Wetlands Hearing On Hawleyville Mega-Project
The Inland Wetlands Commission (IWC) is scheduled to conduct a public hearing on Wednesday, January 9, on a requested wetlands protection permit for a major industrial/commercial complex proposed for a sprawling site in Hawleyville, near Exit 9 of Interstate 84. The meeting is slated to start at 7:30 pm at Newtown Municipal Center, 3 Primrose Street.
The proposed 583,500-square-foot complex would be the largest project of its kind ever developed locally.
A smaller version of the project, which gained IWC approval last July, was never built. The current version of the project significantly increases the scale of the complex and modifies its proposed mix of uses.
Developer Hawleyville Properties LLC proposes the construction of 583,500 square feet of enclosed space in four buildings at the approximately 140-acre site. The developer proposes the construction of four structures, including three warehouses and one medical office building, plus related parking facilities. The proposed buildings would enclose about 13.4 acres of space.
The development is for parcels at 10 Hawleyville Road, 90 Mount Pleasant Road, and 1 Sedor Lane. The steep, rugged terrain contains extensive wooded wetlands and areas with very dense to impenetrable brush.
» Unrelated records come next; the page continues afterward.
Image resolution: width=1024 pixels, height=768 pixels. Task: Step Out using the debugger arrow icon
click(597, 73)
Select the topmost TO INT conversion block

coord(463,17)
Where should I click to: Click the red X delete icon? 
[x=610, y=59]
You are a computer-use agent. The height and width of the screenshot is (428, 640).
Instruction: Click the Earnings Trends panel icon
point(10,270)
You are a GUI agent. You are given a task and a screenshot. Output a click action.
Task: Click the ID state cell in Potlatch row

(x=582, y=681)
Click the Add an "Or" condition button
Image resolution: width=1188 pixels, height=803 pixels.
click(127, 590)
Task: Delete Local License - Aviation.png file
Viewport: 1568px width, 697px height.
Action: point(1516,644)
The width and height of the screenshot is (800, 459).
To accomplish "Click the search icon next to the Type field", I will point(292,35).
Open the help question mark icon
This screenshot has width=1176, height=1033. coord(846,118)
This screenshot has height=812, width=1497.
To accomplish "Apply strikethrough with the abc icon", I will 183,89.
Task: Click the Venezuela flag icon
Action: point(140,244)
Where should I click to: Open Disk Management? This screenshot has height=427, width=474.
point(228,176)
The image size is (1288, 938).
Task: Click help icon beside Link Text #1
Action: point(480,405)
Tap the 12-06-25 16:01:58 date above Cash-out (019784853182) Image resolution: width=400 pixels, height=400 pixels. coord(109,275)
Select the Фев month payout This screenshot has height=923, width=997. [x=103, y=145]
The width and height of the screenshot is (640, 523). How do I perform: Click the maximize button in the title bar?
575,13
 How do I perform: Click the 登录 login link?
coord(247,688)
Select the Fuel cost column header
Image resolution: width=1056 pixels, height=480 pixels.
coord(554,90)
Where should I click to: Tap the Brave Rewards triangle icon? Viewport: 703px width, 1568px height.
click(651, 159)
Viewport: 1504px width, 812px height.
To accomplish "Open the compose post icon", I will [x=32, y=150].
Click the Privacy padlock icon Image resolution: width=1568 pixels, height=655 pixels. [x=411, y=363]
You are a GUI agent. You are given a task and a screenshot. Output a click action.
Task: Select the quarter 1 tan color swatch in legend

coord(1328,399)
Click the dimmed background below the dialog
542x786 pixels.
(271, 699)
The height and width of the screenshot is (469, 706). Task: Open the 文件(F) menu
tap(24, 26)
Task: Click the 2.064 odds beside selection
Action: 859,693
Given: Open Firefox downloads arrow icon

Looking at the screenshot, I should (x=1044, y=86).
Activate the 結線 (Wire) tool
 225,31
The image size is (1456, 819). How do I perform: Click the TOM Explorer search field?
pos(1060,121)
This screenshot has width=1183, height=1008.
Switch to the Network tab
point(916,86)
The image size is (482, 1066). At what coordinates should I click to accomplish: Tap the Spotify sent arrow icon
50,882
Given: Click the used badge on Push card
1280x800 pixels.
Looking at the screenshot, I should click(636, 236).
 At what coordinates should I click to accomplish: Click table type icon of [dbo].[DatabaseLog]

As currently proposed, the project would contain a 336,000-square-foot warehouse that would include 20,000 square feet of office space; a 137,500-square-foot warehouse that would include 10,000 square feet of office space; a 20,000-square-foot warehouse; and a three-story medical office building containing a total of 90,000 square feet of enclosed space.
In July 2018, Hawleyville Properties received a wetlands protection permit from the IWC for a 490,000-square-foot version of the project. That version initially had been proposed as a 525,000 square foot project, but was reduced in size by the developer after IWC members said a project of that size would adversely affect wetlands on the site.
The 490,000 square foot project, which was approved by IWC in July, included one 250,000-square-foot warehouse and three medical offices buildings totaling 240,000 square feet in enclosed area.
Based on the mix of uses proposed in the current version of the project, there would be parking spaces provided for 826 vehicles. The previously approved project specified 1,357 parking spaces.
The land proposed for development lies within an M-2A (Industrial) zone, where warehousing and medical office space are permitted land uses.
According to information submitted by the applicant, 130,857 square feet, or about three acres, of wetlands on the site would be physically altered. The 140-acre site contains approximately 15 acres of wetlands and 31 acres of adjacent “upland review areas,” both of which are subject to IWC review.
The application states that the proposed buildings would be constructed and the associated land grading completed by “approximately 2020.”
The development proposal calls for creating large relatively flat areas on the sloped site where the four buildings and associated parking lots would be built.
Vehicular access to the site would be provided via a road extending onto the property from the east side of Hawleyville Road. That road would be situated across Hawleyville Road from Hawleyville Road’s intersection with Covered Bridge Road. Town officials have said they expect that such a four-way intersection would be controlled by a traffic signal.
If the current version of the industrial/commercial project gains a wetlands protection permit from IWC, it would also require approvals from the Planning & Zoning Commission (P&Z).
The site has long been eyed by local officials as a suitable place for local economic development, when considering the property’s proximity to an interstate highway interchange. The town’s 2016 expansion of the Hawleyville sanitary sewer system was intended to spark economic development in that area.
The site is bordered on the north by eastbound I-84 and its Exit 9 on-ramp, on the northeast by agricultural open space land, on the southeast by the residential Whippoorwill Hill Road, on the south by Mount Pleasant Road, and on the west by Hawleyville Road. The site’s terrain and extensive wetlands are considered to be factors that have deterred its development until now.